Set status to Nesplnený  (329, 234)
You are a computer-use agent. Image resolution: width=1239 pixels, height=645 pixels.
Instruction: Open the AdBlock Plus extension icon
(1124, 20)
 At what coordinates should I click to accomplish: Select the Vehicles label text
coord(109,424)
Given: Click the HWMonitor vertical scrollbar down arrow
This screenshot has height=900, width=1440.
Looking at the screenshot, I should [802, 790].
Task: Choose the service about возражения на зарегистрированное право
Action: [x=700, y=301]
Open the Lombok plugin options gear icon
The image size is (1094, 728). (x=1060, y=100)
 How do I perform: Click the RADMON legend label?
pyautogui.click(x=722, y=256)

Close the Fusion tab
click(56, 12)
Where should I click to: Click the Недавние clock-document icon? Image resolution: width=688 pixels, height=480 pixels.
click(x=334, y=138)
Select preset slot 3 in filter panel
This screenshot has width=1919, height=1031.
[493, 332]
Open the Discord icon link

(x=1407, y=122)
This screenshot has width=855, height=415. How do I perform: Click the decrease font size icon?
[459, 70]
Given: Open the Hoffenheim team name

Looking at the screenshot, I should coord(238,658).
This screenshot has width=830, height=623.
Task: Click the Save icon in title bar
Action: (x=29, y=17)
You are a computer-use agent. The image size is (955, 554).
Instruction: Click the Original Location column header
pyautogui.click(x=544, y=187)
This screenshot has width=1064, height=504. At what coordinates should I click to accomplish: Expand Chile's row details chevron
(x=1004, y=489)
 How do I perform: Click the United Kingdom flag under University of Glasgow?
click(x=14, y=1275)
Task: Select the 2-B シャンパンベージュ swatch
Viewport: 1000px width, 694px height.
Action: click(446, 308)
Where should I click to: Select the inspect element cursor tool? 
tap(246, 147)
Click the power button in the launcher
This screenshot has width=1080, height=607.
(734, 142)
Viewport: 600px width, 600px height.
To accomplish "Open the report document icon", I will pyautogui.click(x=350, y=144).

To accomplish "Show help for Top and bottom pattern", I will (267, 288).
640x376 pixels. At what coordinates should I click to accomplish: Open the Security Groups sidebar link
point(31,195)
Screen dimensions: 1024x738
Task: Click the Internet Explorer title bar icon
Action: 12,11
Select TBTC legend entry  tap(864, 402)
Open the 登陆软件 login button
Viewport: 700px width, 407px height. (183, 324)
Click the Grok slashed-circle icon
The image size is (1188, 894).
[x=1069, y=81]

:: Your assignment ::
Every line of the data must appear again in the answer, exactly as written.

:: Answer to this task ::
Set status to Nesplnený  (329, 234)
You are a computer-use agent. Image resolution: width=1239 pixels, height=645 pixels.
Instruction: Open the AdBlock Plus extension icon
(1124, 20)
 At what coordinates should I click to accomplish: Select the Vehicles label text
coord(109,424)
Given: Click the HWMonitor vertical scrollbar down arrow
This screenshot has height=900, width=1440.
Looking at the screenshot, I should [802, 790].
Task: Choose the service about возражения на зарегистрированное право
Action: [x=700, y=301]
Open the Lombok plugin options gear icon
The image size is (1094, 728). (x=1060, y=100)
 How do I perform: Click the RADMON legend label?
pyautogui.click(x=722, y=256)

Close the Fusion tab
click(56, 12)
Where should I click to: Click the Недавние clock-document icon? Image resolution: width=688 pixels, height=480 pixels.
click(x=334, y=138)
Select preset slot 3 in filter panel
This screenshot has width=1919, height=1031.
[493, 332]
Open the Discord icon link

(x=1407, y=122)
This screenshot has width=855, height=415. How do I perform: Click the decrease font size icon?
[459, 70]
Given: Open the Hoffenheim team name

Looking at the screenshot, I should coord(238,658).
This screenshot has width=830, height=623.
Task: Click the Save icon in title bar
Action: (x=29, y=17)
You are a computer-use agent. The image size is (955, 554).
Instruction: Click the Original Location column header
pyautogui.click(x=544, y=187)
This screenshot has width=1064, height=504. At what coordinates should I click to accomplish: Expand Chile's row details chevron
(x=1004, y=489)
 How do I perform: Click the United Kingdom flag under University of Glasgow?
click(x=14, y=1275)
Task: Select the 2-B シャンパンベージュ swatch
Viewport: 1000px width, 694px height.
Action: click(446, 308)
Where should I click to: Select the inspect element cursor tool? 
tap(246, 147)
Click the power button in the launcher
This screenshot has width=1080, height=607.
(734, 142)
Viewport: 600px width, 600px height.
To accomplish "Open the report document icon", I will pyautogui.click(x=350, y=144).

To accomplish "Show help for Top and bottom pattern", I will (267, 288).
640x376 pixels. At what coordinates should I click to accomplish: Open the Security Groups sidebar link
point(31,195)
Screen dimensions: 1024x738
Task: Click the Internet Explorer title bar icon
Action: 12,11
Select TBTC legend entry  tap(864, 402)
Open the 登陆软件 login button
Viewport: 700px width, 407px height. (183, 324)
Click the Grok slashed-circle icon
The image size is (1188, 894).
[x=1069, y=81]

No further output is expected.